Lalu BYD, sebagai produsen kendaraan listrik asal China, menunjukkan juga cara bagaimana strategi investasi jangka panjang dalam teknologi dan dukungan pemerintah yang tepat dapat membawa sebuah industri menjadi raksasa dunia.

Indonesia, dengan segala potensi sumber daya alam dan tenaga kerja yang melimpah, rasanya perlu belajar dari keberhasilan yang dilakukan Huawei dan BYD. Keberanian dalam melakukan re-industrialisasi masif di sektor strategis, seperti manufaktur kapal, pesawat, drone, serta hilirisasi migas, pertambangan, pertanian, dan kelautan, harus menjadi prioritas utama.

Investasi Teknologi dan Dukungan Pemerintah
Huawei mengalami tekanan besar akibat larangan penjualan di AS, tetapi perusahaan ini tidak menyerah. Sebaliknya, mereka meningkatkan investasi pada aspek riset dan pengembangan (R&D), terutama dalam jaringan 5G dan teknologi chip independen. Tahun 2023, Huawei mengalokasikan US$23,2 miliar untuk R&D. Nilai investasi tersebut lebih tinggi dibandingkan banyak perusahaan teknologi global lainnya.

Sementara itu, BYD yang awalnya dianggap memiliki teknologi kendaraan listrik yang kurang kompetitif dibandingkan Tesla, mendapat dukungan besar dari pemerintah China. Pemerintah memesan 3.000 unit kendaraan listrik BYD untuk armada taksi dan puluhan ribu unit bus listrik untuk transportasi publik.

Dalam lima tahun, efisiensi produksi meningkat drastis dan biaya spare part turun hingga 80% lebih murah dibanding Tesla. Kini, BYD telah menyalip Tesla dalam total penjualan kendaraan listrik global.

Dari kisah tersebut, setidaknya ada empat kunci kesuksesan yang dilakukan oleh Huawei dan BYD. Pertama, keberanian dalam investasi besar terhadap R&D untuk menciptakan teknologi yang mandiri.

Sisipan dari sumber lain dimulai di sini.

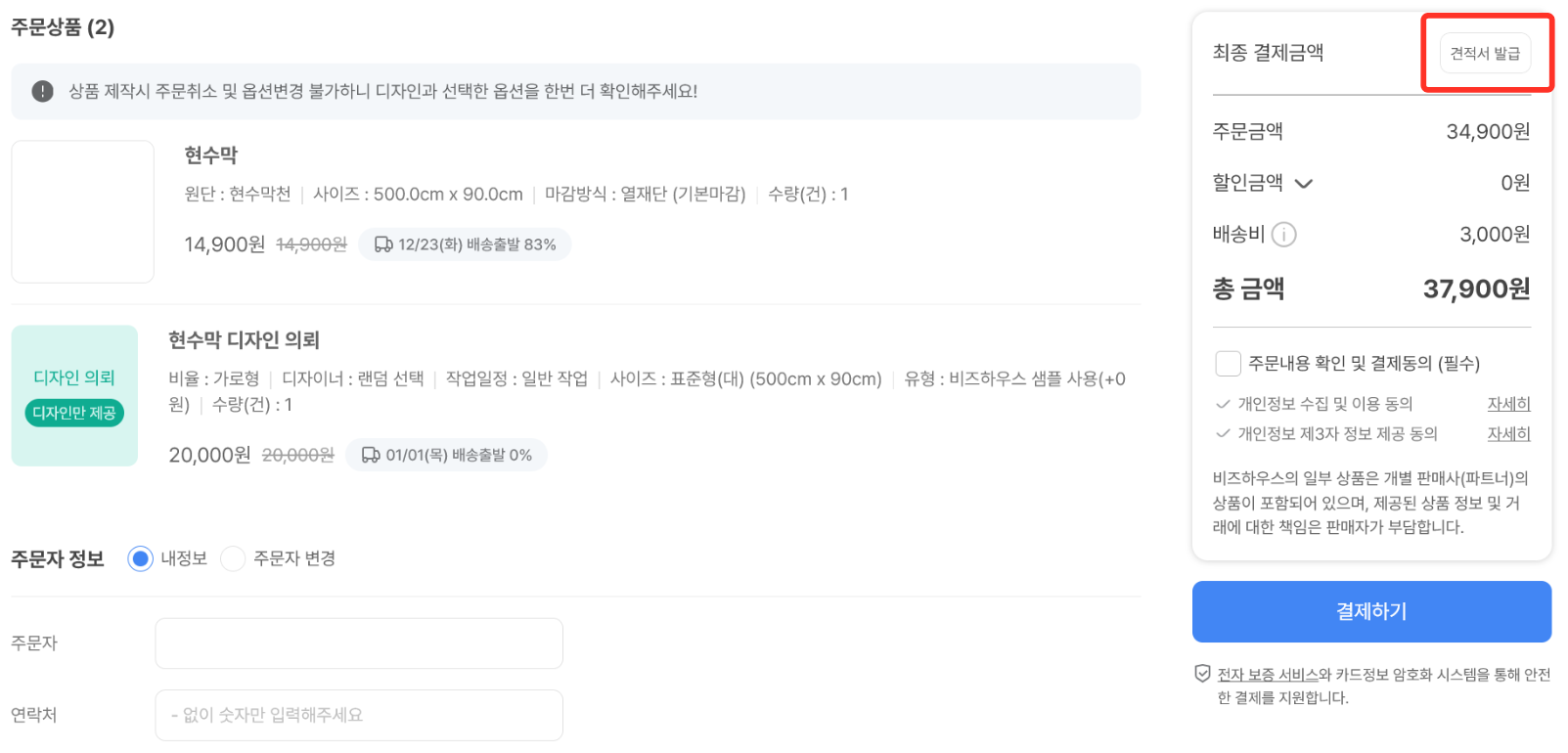Click the 배송비 info icon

Kedua, adanya dukungan kuat pemerintah dalam bentuk subsidi dan permintaan pasar domestik yang membuat industri terkait menjadi tumbuh.

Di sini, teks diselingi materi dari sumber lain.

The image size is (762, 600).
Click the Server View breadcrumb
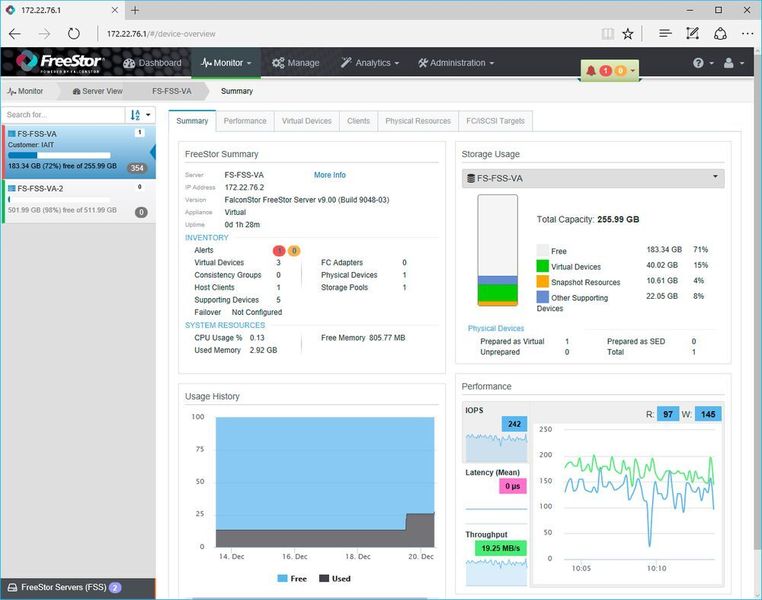coord(97,91)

Ketiga, adanya usaha terhadap efisiensi produksi yang terus ditingkatkan. Konsekuensi hal ini membuat daya saing menjadi tumbuh dan meningkat. Kunci sukses keempat adalah keberanian dalam melakukan ekspansi ke pasar global, khususnya di negara-negara berkembang.

Urgensi Re-industrialisasi
Untuk itu, Indonesia sudah sepatutnya mengambil langkah berani dalam melakukan usaha re-industrialisasi sektor strategis. Usaha ini diperlukan untuk meningkatkan daya tahan ekonomi di tengah ketidakpastian global akibat kebijakan proteksionisme AS.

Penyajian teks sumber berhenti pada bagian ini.